«Les Esquimaux occupent une position géographique qui leur vaut une importance exceptionnelle. De leur affinité plus ou moins marquée avec plusieurs autres familles humaines dépend la solution de quelques problèmes ethnologiques de premier ordre.»
Ni celle de Topinard[10]:
[10] Anthropologie.
«En Asie, les peuples ont été brassés de l'Orient à l'Occident, et de l'Occident à l'Orient, d'une façon si prodigieuse que la race la plus caractéristique doit être recherchée au delà du Pacifique, dans les mers polaires.»

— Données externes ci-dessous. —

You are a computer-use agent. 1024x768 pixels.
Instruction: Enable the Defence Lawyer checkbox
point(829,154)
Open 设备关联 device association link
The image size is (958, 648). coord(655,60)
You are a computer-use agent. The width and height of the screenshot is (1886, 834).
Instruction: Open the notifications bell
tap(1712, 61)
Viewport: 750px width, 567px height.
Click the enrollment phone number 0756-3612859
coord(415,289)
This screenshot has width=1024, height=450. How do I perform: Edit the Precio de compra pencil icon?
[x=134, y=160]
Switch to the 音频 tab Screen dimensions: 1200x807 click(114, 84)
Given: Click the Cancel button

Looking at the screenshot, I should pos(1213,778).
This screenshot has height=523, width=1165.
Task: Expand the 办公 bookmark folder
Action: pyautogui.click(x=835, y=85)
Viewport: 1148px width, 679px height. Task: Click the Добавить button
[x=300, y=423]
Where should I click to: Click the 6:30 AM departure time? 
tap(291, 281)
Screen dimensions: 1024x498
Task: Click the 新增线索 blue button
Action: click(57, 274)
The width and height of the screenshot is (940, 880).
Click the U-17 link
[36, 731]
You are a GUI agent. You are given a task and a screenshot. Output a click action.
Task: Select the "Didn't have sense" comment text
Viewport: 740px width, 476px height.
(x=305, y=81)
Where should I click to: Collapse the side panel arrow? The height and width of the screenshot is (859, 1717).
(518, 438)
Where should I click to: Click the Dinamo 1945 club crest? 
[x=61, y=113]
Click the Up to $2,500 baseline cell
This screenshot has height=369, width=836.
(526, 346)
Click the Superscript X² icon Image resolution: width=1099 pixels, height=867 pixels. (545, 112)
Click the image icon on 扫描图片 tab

Quoi que nous pensions des problèmes relatifs à l'origine et à la parenté des hommes, il est certain que les Esquimaux sont en majeure partie le produit de leur climat; le milieu impliquant une nourriture, une demeure et des coutumes appropriées.
Facilement on exagérerait la superficie de pays que détiennent ces Hyperboréens, comme ils sont souvent appelés, si on ne réfléchissait que sur le continent américain leur habitat n'est qu'en façade, occupant une lisière large de vingt à trente kilomètres, laquelle ne gagne 75 ou 80 kilomètres à l'intérieur que le long de certains fleuves, tels que le Youkon et le Mackenzie, dont il ne dépasse pas la partie maritime. Pour ce motif, M. Dall proposait de donner le nom d'Orariens[11], à l'ensemble des lignées inoïtes. En dehors de cette étroite lisière, dans la forêt commencent les Peaux-Rouges, leurs ennemis mortels, qui leur font une guerre d'extermination. Cette animosité, de savants anthropologistes ont voulu l'expliquer «par la différence des sangs[12]». S'il fallait en croire les Indiens, leur haine aurait un autre motif. Ils ne sauraient pardonner à l'Esquimau le crime de manger cru son poisson. D'où les noms abénaqui d'Eski mantik[13], et adjibeouai d'Ayeskiméou, qui, appliqués d'abord aux Labradoriens, ont été peu à peu étendus à l'ensemble des tribus hyperboréennes. Il nous paraît plus logique d'attribuer à cette inimitié, qui par moments prend des dehors religieux, à une cause toujours actuelle, toujours efficace; celle de la concurrence vitale: les uns et les autres se disputent la proie qu'ils mangent crue ou vivante. L'Indien n'est pas exclusivement chasseur, il ne se prive pas de harponner le saumon. De leur côté, les Inoïts savent courir l'ours, le cerf, le coq de bruyère. Dans l'Alaska, ils se distinguent en «gens de terre» et «en gens de bateaux», selon le genre de vie auquel ils s'adonnent de préférence.
[11] D'ora, rive.
[12] Von Klutschak.
[13] Charlevoix, le premier, indiqua cette dérivation dans son Histoire de la Nouvelle-France. Autres noms: Hoshys, Suskimos.